Mahmoud Sadeghi, un membre du parlement du régime iranien écrit : ” Le président a été envoyé à Aktaou à un moment où les détails de la convention sur le statut légal de la mer Caspienne restent vagues. Est-il vrai que la part de 50% de l’Iran est tombée à 11% ? Un autre accord turkmène est-il en cours d’élaboration ? Les gens devraient savoir que les députés ne sont pas du tout au courant de ce qui se passe à huis clos”.

Jabbar Kuchaki-nezhad, député de la ville de Racht au parlement, a déclaré que la part de l’Iran dans la mer Caspienne est maintenant de 12%.

Les précédents :

1. Après la chute de l’Union soviétique en 1991, le gouvernement du président du régime iranien de l’époque, Ali Akbar Hachemi Rafsanjani, a reconnu les républiques qui se séparent de l’URSS. L’intention principale de Téhéran était de gagner de l’influence dans les nations musulmanes riverains de la mer Caspienne. Le régime iranien a poursuivi cette politique en sachant que la reconnaissance de ces républiques mettrait en danger la part de 50% de l’Iran dans la mer Caspienne.

2. Cela a rendu les nouvelles républiques encore plus audacieuses, poussant à signer de gros contrats avec des compagnies pétrolières américaines et européennes. Pendant le mandat du président Mohammad Khatami, les mollahs ont réalisé que leurs rivaux ne leur ont laissé aucun choix et ont accepté une proposition en renonçant à leur part de 50 % en acceptant seulement 20% de la Caspienne pour l’Iran.

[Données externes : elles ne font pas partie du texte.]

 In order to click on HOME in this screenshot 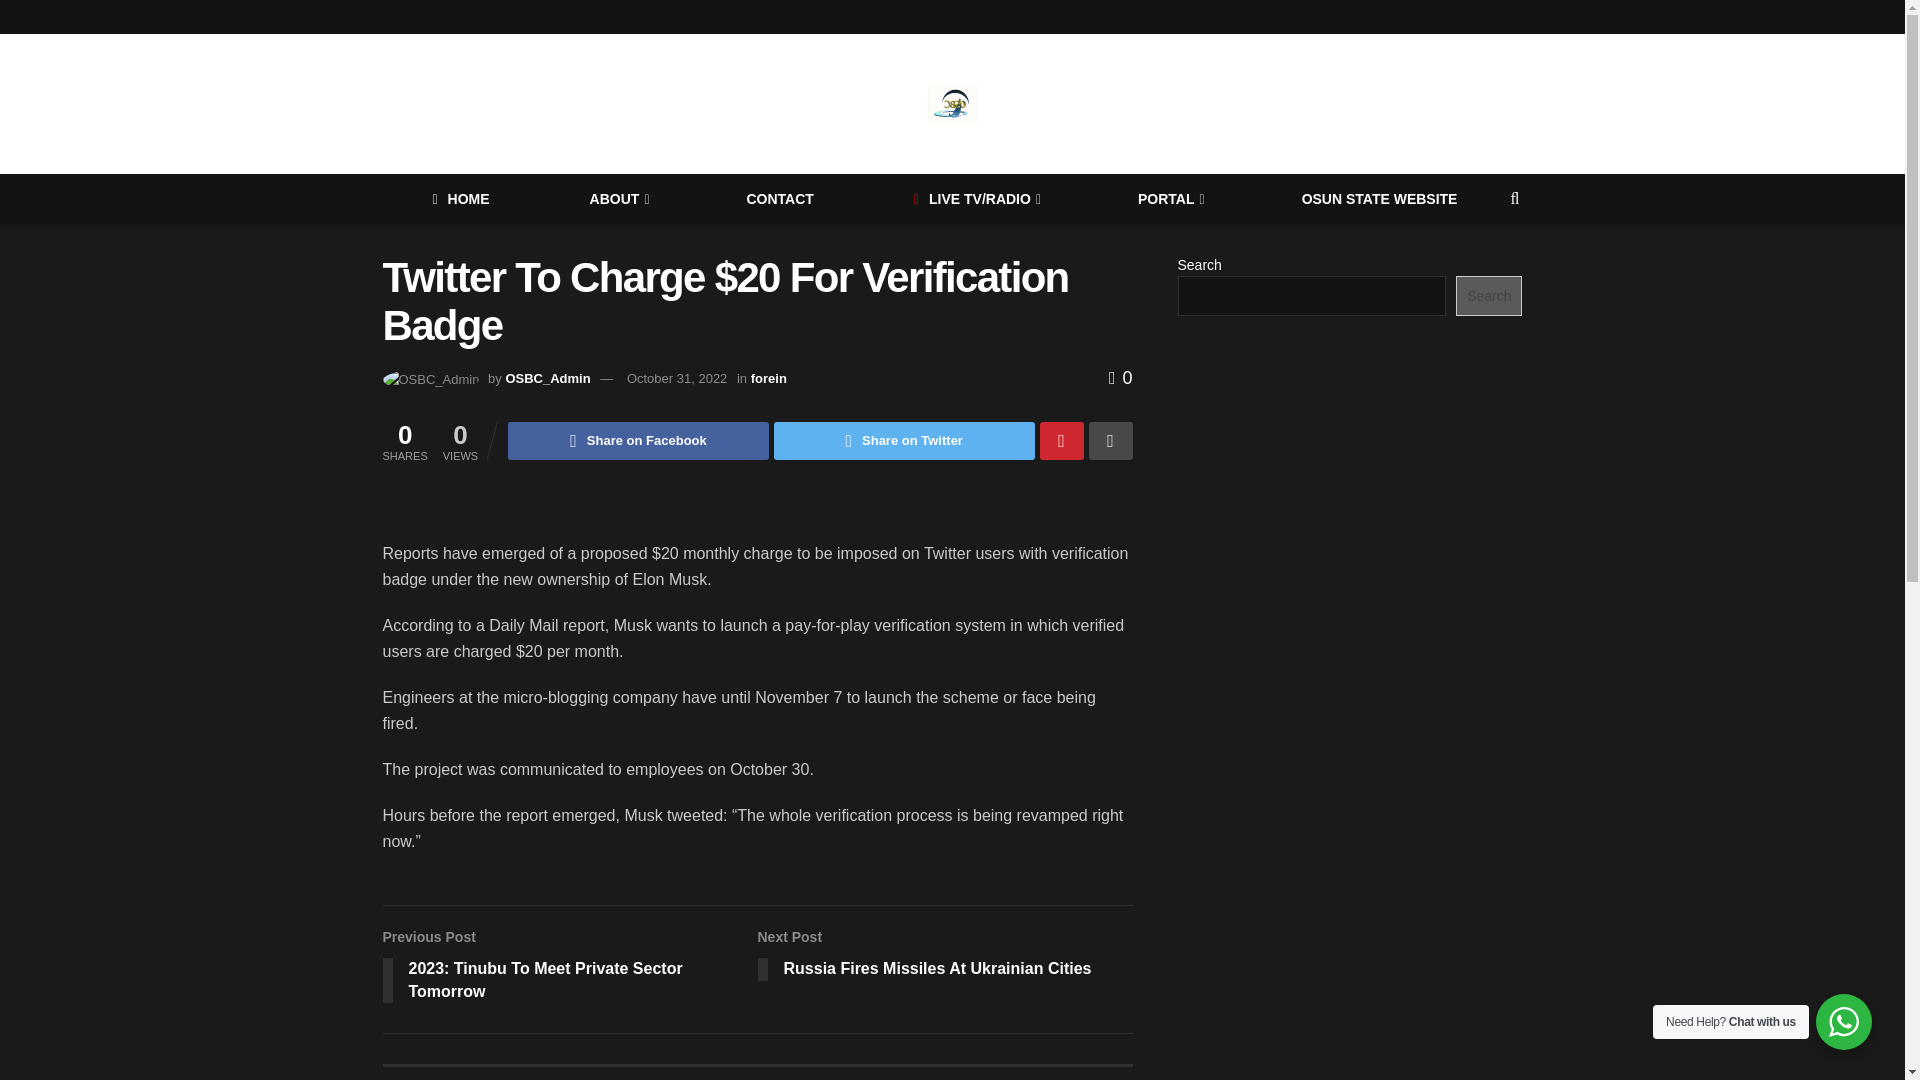, I will do `click(460, 198)`.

3. Lorsque le président Mahmoud Ahmadinejad s’est rendu compte que leurs voisins du nord n’avaient laissé que 13 % de la mer Caspienne pour l’Iran, la théocratie iranienne a cédé à cette honte dans une tentative de sortir de l’isolement international dans lequel elle se trouvait.

Le régime iranien a tout fait pour se maintenir au pouvoir : Une répression sans merci et l’étouffement de toutes les voix dissidentes et le gaspillage des milliards de dollars pour financer ses ingérences dans des pays étrangers et déclencher des bains de sang en Syrie, en Irak et au Yémen, et pour développer ses programmes d’armes nucléaires et de missiles balistiques.

En cédant des droits de l’Iran sur la Mer Caspienne, ce régime cherche maintenant l’appui politique du Nord pour faire face à son isolement international croissant.

En février 1828, Le traité de Turcomanchay a mis fin à la guerre russo-perse (1826-28). En vertu de cet accord, la souveraineté de l’Iran était limitée à la partie sud de la mer Caspienne et un total de 250.000 km² de terres iraniennes ont été annexés par la Russie. L’Iran perdit des territoires septentrionaux (majoritairement peuplés d’Arméniens et d’Azéris) au profit de l’Empire russe. Le traité d’Aktaou a tout d’un second Turcomanchay.